Solve a linear least-squares problem with linear constraints.

Parameters:

a : (M, N) array_like

Array containing the coefficients of the M least-squares equations.

b : (M,) array_like

Array containing the right-hand sides of the least-squares equations.

c : (K, N) array_like

Array containing the coefficients of the K general constraints. If the problem contains no general constraints, set c = None.

bl : (K,) array_like

Array containing the lower limits of the general constraints. If there is no lower limit on the i-th constraint, then bl[i] will not be referenced.

bu : (K,) array_like

Array containing the upper limits of the general constraints. If there is no upper limit on the i-th constraint, then bl[i] will not be referenced.

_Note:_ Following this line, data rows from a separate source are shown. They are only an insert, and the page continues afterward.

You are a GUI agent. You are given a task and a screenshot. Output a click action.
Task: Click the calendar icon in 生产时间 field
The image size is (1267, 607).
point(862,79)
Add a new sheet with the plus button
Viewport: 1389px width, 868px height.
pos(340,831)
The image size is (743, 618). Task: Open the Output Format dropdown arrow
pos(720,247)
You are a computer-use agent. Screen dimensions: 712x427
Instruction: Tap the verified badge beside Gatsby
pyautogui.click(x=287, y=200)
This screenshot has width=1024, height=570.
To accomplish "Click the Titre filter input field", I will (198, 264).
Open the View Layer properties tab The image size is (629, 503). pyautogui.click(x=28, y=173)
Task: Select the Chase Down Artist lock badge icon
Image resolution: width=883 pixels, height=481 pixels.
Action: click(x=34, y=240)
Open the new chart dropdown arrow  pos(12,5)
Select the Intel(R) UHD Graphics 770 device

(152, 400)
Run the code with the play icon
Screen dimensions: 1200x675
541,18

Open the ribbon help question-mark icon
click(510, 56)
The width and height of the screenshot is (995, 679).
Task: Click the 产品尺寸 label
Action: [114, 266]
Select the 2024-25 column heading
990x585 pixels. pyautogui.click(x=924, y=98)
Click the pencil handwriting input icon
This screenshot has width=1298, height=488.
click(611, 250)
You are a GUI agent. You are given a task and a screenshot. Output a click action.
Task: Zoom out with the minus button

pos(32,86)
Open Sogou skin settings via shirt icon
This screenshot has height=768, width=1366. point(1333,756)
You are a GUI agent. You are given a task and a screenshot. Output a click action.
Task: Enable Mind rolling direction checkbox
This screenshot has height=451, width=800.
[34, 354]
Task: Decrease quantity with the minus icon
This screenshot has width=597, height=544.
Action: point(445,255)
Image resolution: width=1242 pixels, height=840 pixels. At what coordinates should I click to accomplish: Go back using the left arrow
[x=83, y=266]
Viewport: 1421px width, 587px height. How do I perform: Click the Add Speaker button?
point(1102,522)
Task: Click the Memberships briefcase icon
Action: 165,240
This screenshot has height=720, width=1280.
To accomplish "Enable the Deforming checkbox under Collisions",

con_type : (K,) array_like

Array indicating the type of the general constraints, where con_type[i] = 0, 1, 2, 3 indicates =, <=, >= and range constraints, respectively.

xlb : (N,) array_like, optional

Array containing the lower bounds on the variables. If there is no lower bound on the i-th variable, then xlb[i] should be set to constant UNBOUNDED_ABOVE in module imsl.constants.

Default: The variables have no lower bounds.

xub : (N,) array_like, optional

Array containing the upper bounds on the variables. If there is no upper bound on the i-th variable, then xlb[i] should be set to constant UNBOUNDED_BELOW in module imsl.constants.

Default: The variables have no upper bounds.

abs_tol : float, optional

Absolute rank determination tolerance to be used.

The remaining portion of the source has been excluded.